RECORDS FOR THIS EXERCISE
--*--
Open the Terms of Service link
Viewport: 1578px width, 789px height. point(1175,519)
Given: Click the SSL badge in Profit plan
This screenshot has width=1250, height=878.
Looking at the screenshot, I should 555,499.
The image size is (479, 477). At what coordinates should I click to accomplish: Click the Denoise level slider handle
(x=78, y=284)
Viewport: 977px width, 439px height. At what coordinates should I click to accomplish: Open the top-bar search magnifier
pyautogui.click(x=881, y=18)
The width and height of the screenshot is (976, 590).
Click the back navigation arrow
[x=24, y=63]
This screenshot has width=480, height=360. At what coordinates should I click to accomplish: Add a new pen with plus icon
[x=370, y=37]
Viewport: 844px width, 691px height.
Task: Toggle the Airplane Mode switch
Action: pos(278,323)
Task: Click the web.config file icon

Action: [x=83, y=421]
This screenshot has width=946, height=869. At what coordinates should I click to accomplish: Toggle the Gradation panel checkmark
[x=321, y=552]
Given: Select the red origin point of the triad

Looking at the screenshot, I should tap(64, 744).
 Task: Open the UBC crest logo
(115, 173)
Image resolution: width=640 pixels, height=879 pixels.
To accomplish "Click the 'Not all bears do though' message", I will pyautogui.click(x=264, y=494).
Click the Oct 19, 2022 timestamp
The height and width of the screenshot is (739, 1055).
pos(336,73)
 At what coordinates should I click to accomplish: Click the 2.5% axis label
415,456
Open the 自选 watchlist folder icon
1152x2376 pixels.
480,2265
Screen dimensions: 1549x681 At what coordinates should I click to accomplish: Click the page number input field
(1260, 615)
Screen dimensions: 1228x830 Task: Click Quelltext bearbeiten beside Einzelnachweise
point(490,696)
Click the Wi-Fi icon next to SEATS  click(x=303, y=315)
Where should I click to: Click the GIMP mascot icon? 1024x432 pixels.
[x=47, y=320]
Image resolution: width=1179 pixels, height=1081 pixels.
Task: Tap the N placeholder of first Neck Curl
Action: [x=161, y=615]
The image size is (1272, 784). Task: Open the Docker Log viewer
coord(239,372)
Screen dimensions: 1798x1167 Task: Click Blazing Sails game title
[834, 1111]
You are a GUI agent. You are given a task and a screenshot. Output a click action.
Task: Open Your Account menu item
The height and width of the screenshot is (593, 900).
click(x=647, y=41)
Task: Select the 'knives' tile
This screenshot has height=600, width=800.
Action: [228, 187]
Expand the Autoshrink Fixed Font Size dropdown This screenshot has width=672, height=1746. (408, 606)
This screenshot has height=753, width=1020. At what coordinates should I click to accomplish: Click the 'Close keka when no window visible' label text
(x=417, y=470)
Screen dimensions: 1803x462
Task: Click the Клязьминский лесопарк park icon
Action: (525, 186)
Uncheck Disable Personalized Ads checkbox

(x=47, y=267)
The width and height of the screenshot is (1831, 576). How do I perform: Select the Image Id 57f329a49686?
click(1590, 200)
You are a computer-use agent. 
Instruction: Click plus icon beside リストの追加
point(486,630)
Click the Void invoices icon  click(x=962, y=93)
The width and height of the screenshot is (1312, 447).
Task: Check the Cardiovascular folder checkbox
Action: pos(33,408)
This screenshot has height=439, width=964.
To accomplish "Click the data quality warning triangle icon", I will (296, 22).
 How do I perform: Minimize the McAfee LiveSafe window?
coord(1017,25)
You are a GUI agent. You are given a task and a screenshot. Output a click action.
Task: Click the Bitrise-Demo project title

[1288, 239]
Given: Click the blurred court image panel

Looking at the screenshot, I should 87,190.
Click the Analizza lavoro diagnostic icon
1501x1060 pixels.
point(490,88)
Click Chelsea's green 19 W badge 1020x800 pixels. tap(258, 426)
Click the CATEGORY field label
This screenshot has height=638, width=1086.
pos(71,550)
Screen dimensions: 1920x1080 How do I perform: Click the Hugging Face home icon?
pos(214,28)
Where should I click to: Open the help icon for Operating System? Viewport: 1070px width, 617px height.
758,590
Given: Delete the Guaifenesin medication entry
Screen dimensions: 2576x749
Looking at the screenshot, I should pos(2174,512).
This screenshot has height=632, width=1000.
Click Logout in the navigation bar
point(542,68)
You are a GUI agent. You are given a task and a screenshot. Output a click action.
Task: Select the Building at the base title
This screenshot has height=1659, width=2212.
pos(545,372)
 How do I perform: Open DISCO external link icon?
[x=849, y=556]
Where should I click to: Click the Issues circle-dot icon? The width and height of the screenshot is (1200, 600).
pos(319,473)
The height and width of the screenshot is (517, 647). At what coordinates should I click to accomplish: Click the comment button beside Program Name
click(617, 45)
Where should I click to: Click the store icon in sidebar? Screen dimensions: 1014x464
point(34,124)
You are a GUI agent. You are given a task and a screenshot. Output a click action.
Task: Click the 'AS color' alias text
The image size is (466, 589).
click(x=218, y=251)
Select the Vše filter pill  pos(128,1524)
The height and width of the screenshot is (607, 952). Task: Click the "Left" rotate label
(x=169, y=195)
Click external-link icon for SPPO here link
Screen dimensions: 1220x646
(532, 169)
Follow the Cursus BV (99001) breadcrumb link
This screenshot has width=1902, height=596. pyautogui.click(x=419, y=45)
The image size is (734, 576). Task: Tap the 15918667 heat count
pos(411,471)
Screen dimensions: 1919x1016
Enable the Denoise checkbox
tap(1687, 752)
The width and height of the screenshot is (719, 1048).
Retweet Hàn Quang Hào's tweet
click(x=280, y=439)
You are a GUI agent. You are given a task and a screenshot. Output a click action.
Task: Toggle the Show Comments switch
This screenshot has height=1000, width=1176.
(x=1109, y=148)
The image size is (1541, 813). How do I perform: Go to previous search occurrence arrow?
--*--
DIRECTIONS
Give the number of lines in the listing that contain the string "badge". Write nothing else.

WRITTEN RESPONSE
2